**ABOUT THIS TASK**
Every line in the listing below from the one with "Instruction: Expand the" through the one with "Click the Settings gear icon" is to be reproduced exactly, both ends included; leave out the rest.

**DATA PROVIDED**
____

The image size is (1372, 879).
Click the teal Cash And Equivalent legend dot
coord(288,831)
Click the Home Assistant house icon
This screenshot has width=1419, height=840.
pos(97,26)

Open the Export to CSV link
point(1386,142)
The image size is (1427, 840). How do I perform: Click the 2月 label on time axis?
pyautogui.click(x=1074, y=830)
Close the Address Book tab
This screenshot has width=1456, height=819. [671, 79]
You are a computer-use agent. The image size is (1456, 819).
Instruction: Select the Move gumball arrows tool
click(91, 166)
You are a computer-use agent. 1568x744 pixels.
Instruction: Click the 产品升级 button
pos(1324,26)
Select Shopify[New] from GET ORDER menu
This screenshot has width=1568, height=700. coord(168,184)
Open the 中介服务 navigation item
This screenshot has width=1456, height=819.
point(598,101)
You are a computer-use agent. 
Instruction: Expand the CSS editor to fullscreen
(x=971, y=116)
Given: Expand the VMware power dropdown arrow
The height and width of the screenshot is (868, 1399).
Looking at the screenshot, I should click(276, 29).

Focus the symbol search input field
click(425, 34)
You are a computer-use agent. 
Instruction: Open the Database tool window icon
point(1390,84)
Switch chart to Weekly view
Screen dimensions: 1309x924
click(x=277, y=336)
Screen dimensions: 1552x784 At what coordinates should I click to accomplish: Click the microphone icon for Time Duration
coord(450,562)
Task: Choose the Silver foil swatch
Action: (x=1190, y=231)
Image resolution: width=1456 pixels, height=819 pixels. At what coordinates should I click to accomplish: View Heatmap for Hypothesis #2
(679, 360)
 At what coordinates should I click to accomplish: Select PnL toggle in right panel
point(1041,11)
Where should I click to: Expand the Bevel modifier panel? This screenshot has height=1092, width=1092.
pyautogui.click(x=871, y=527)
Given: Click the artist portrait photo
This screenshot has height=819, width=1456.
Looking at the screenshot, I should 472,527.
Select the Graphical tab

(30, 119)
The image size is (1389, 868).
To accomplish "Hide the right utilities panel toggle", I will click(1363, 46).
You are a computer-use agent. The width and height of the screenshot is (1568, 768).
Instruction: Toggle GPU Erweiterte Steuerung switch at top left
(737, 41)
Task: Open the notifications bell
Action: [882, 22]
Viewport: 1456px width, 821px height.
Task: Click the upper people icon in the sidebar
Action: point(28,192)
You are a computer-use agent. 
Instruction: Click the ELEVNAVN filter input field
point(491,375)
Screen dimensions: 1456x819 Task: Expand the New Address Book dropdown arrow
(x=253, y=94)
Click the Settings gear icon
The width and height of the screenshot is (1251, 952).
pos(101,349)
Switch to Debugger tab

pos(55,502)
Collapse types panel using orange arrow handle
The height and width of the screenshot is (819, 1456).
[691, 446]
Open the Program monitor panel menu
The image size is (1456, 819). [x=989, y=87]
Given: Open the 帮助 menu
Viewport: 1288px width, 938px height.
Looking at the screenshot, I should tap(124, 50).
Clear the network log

____

**EXPECTED ANSWER**
Instruction: Expand the CSS editor to fullscreen
(x=971, y=116)
Given: Expand the VMware power dropdown arrow
The height and width of the screenshot is (868, 1399).
Looking at the screenshot, I should click(276, 29).

Focus the symbol search input field
click(425, 34)
You are a computer-use agent. 
Instruction: Open the Database tool window icon
point(1390,84)
Switch chart to Weekly view
Screen dimensions: 1309x924
click(x=277, y=336)
Screen dimensions: 1552x784 At what coordinates should I click to accomplish: Click the microphone icon for Time Duration
coord(450,562)
Task: Choose the Silver foil swatch
Action: (x=1190, y=231)
Image resolution: width=1456 pixels, height=819 pixels. At what coordinates should I click to accomplish: View Heatmap for Hypothesis #2
(679, 360)
 At what coordinates should I click to accomplish: Select PnL toggle in right panel
point(1041,11)
Where should I click to: Expand the Bevel modifier panel? This screenshot has height=1092, width=1092.
pyautogui.click(x=871, y=527)
Given: Click the artist portrait photo
This screenshot has height=819, width=1456.
Looking at the screenshot, I should 472,527.
Select the Graphical tab

(30, 119)
The image size is (1389, 868).
To accomplish "Hide the right utilities panel toggle", I will click(1363, 46).
You are a computer-use agent. The width and height of the screenshot is (1568, 768).
Instruction: Toggle GPU Erweiterte Steuerung switch at top left
(737, 41)
Task: Open the notifications bell
Action: [882, 22]
Viewport: 1456px width, 821px height.
Task: Click the upper people icon in the sidebar
Action: point(28,192)
You are a computer-use agent. 
Instruction: Click the ELEVNAVN filter input field
point(491,375)
Screen dimensions: 1456x819 Task: Expand the New Address Book dropdown arrow
(x=253, y=94)
Click the Settings gear icon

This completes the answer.